# Fremde Fische



## Teichforum.info (28. Juli 2004)

Hallo,

wir haben einen Teich mit 10 kleinen Kois.

Im letzten Jahr haben wir bei der Einrichtung des Teiches
4 Goldfische und Pflanzen geschenkt bekommen.

Die Goldfische haben sich vermehrt, jetzt ca. 30
desweiteren sind ca. 30 kleine nicht identifizierbar Fische
im Teich.

Wir haben bisher alles probiert, können die Tiere aber mit
dem Kescher nicht fangen.

Der Teich ist ca. 14 x 8 Meter groß, ca. 100 qm, Tiefe bis 2 Meter.

Hat jemand einen Trick oder Kniff wie man die "anderen Fische"
aus dem Teich bekommt und die Kois drin bleiben.

Wer weiß Rat?

Gruß Leuschi


----------



## Teichforum.info (28. Juli 2004)

Hallo Gisella,

da hilft nur Wasser raus und alle unerwünschten Fischels raus.
Wasser rein kois rein.
Sorry bessere Idee hab ich leider nicht.


----------



## Teichforum.info (28. Juli 2004)

Hallo Gisela,

mein Teich ist nicht annähernd so groß wie Deiner, von daher weiß ich nicht, ob Dir meine Methode helfen wird.

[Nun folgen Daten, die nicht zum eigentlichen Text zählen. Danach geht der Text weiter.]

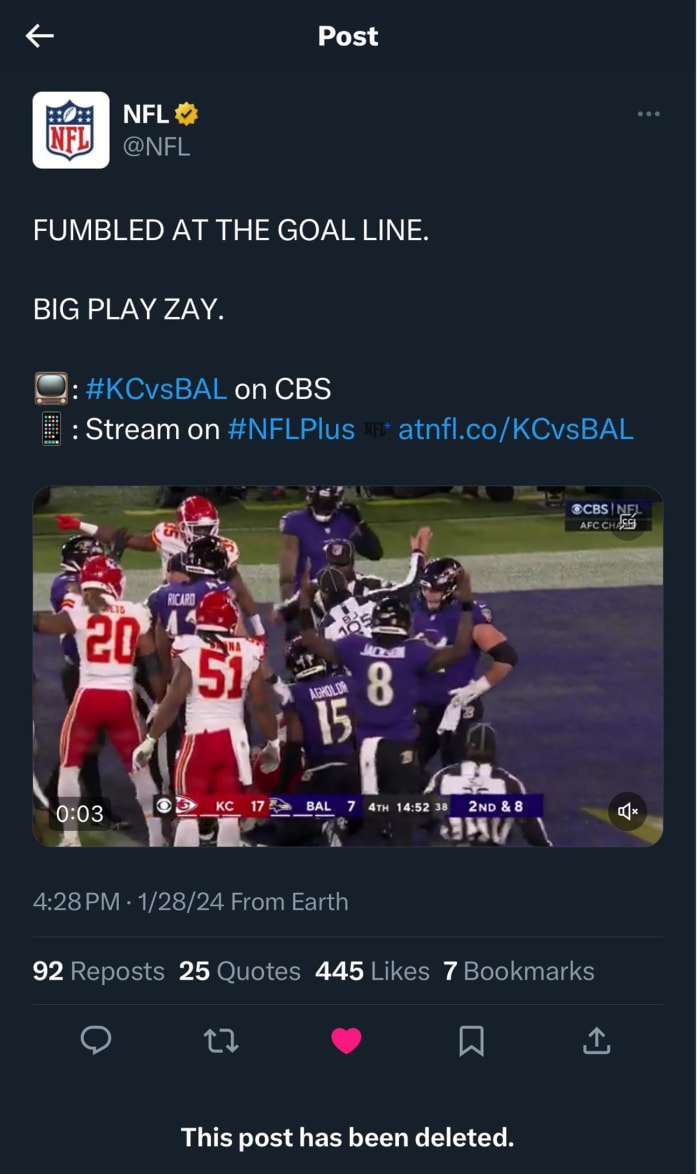Viewport: 700px width, 1174px height.
Task: Click the repost icon
Action: (220, 1041)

Eigentlich brauchst Du mehrere Leute, die die Fische in eine Ecke treiben, dann mußt Du Dir einen der Fische gedanklich aussuchen und nur Jagd auf diesen einen Fisch machen.

Es ist zwar auch recht langwierig, hat bei mir aber geklappt.

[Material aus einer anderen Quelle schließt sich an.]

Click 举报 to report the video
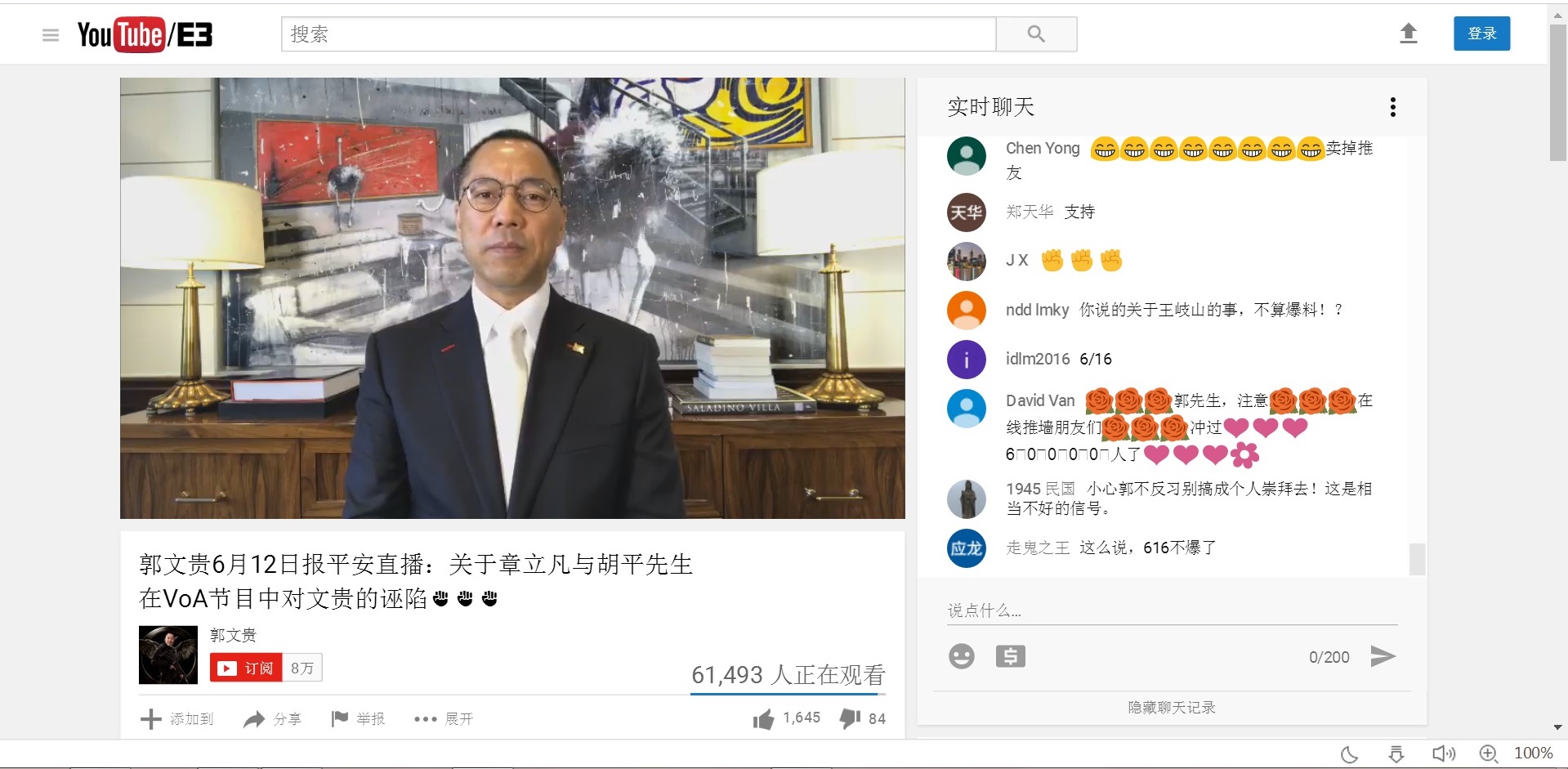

Wenn Du einen Fisch erst einmal in flacherem Wasser hast, hat er schon so gut wie keine Chance mehr..... Du mußt ihn nur erst einmal dahin bekommen.

Du setzt aber die Fische beim Fangen einem ziemlichen Streß aus. Das merkst Du dann anschließend... Bei mir kamen sie anschließend zwei Tage nicht mehr an den Rand.


----------



## Teichforum.info (28. Juli 2004)

...sind es __ Moderlieschen? 
So gross wie ein mittleses Schweizer Sackmesser von Victorinox?

siehe mein Aventar!


Die musst Du nicht rausfischen, wozu denn?  :cry:


----------



## Teichforum.info (28. Juli 2004)

*Danke*

Hallo,

Danke für die Tipps.

Die Fische sind keine __ Moderlieschen,
es sind entweder Goldfische, Karpfen oder 
Karauschen

Gruß Leuschi


----------



## Teichforum.info (29. Juli 2004)

Hallo Gisela!

Wenn es kleine Goldis,.. sind hätte ich noch einen Tip für Dich:

Als ich letztes Jahr so viele kleine Junggoldis im Teich hatte bin ich meistens spätnachts auf Fischfang gegangen.
Mit Taschenlampe und ganz kleinem Kescher vom AQ suchte ich die Uferränder mit der niedigen Bepflanzung ab - dorthin haben sich meine Youngsters nämlich immer zum schlafen zurückgezogen.

Und dort konnte ich dann bis zu 20 dieser kleinen Biester innerhalb weniger Tage fangen   

Nur meine Nachbarn haben sich gewundert, warum ich um 23.00 mit einer Taschenlampe am Teich hockte   


lg, Manuela


----------